How to Create a vlan in OVS

How to Create a vlan in OVS

Neutron itself does not provide any network functions, it is just a shelf. Most of Neutron's networking functions are provided by Plugin, in addition to some features such as DHCP and L3-agent.

Neutron divides networks into three-layer switches:

Network: a layer-3 interface created by the switch based on the vlan;

Subnet: It is equivalent to creating a layer-3 interface address for the vswitch;

Port: it is equivalent to a physical Port of the switch, but the Port has a MAC address;

What does Neutron have?

L2

The L2 layer is implemented by a vswitch. Vswitches have the following types:

Linux bridge, which is based on the Linux kernel. It should be noted that the bridge is a switch and is a common written name of the switch.

OpenvSwitchOVS): OVS has two modes: one is used by a common virtual switch and the other is used as an OpenFlow controller in collaboration with the OpenFlow controller.

Some SDN implementations based on Overlay technology, such as Dove.

Some non-open-source commercial switches.

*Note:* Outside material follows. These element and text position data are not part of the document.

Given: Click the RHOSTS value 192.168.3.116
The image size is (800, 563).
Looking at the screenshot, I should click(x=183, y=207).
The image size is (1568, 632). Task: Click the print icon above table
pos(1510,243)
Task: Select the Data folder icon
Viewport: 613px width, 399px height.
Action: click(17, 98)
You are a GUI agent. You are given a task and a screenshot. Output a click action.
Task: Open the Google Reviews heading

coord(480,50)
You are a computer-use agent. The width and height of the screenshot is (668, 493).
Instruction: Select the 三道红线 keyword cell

Currently, Neutron has implemented the L2 layer plug-in as shown in Figure 6. linuxbridge implements the Linux bridge, the openvswitch plug-in implements the openvswitch bridge, and the bigswitch plug-in implements an SDN controller, ml2 is a general plug-in. These L2 plug-ins are mainly divided into the plugin part of the database and the agent part running on the computing node. The fields written by plugin to the database are different but not many, so the code is repeated. ml2 can be understood as a public plugin ). Each plug-in basically implements four topologies, namely FLAT, VLAN, VXLAN, and GRE.

L2 layer plug-in Neutron

L2 layer plug-in Neutron

L3

The L3 layer of Neutron is implemented based on namespace ipv4 forward + iptables.

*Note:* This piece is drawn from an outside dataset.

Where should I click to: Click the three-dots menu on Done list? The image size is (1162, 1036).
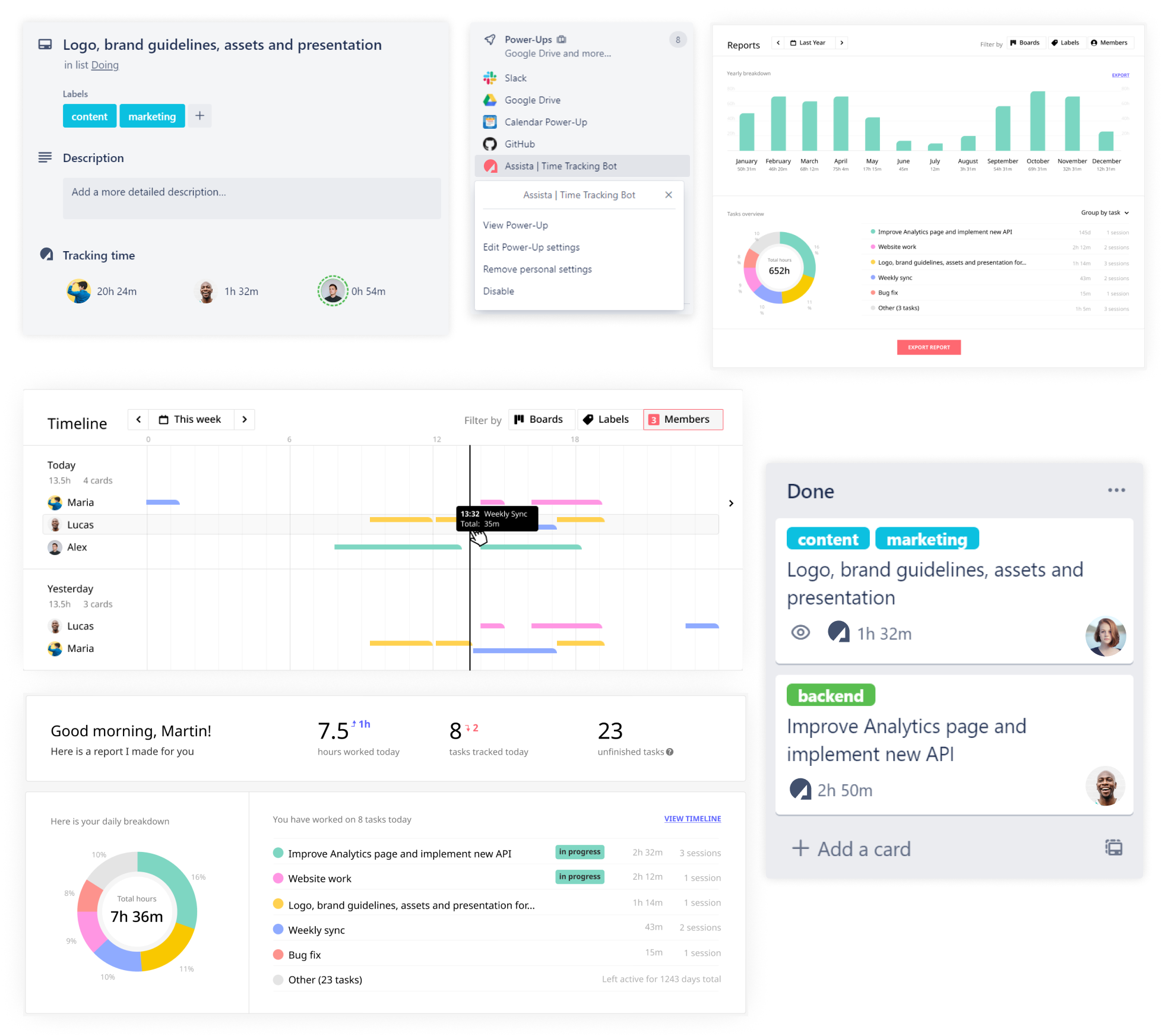point(1116,490)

The l3-agent process needs to be started, and the DHCP-agent process needs to be started if the dhcp service is required.

L4-L7

LBaaS is implemented based on Haproxy, FWaaS is implemented based on iptables, VPNaaS implements IPSec-based VPN, MPLS-based VPN, and SSL-based VPN.

As of writing this article, only LBaaS can be used. Other FWaaS, VPNaaS, and NATaaS are still under development. However, the Security Group function is available for FWaaS. The difference is that the former can also be deployed on network nodes as an independent service to provide edge firewall features, the latter can still use iptables rules on computing nodes to control the traffic between virtual machines that come in from the virtual machines.

In this way, after the network function is configured on the CLI or horizon page of neutron, the neutron API will be called. If the plug-in is OVS, the corresponding commands such as OVS are generated and delivered to the underlying virtual network device. The underlying layer provides the corresponding network functions. If the corresponding network functions are supported, some of them will not report errors if they are not supported, for example, version H supports IPV6 forwarding ). These network functions include L2 vlan or vxlan isolation between tenants, layer-3 forwarding and NAT translation between floating IP addresses, firewall, VPN, and load balancing, the official website also provides IDS and DC interconnection, but there is no driving force to investigate.

If you can configure a network in step 3 that can access the Internet and isolate each other, it means you have a certain understanding of the underlying layer:

A network topology instance configured by neutron

In the figure above, if OVS is used as the plugin, you should note that a virtual router in it does not directly create an OVS, which is very confusing. At the underlying layer, it only creates a vlan on OVS, A layer-3 interface address is configured and a virtual port connected to the CIDR block is added. If you are interested, you can click dump at the underlying layer after successful configuration.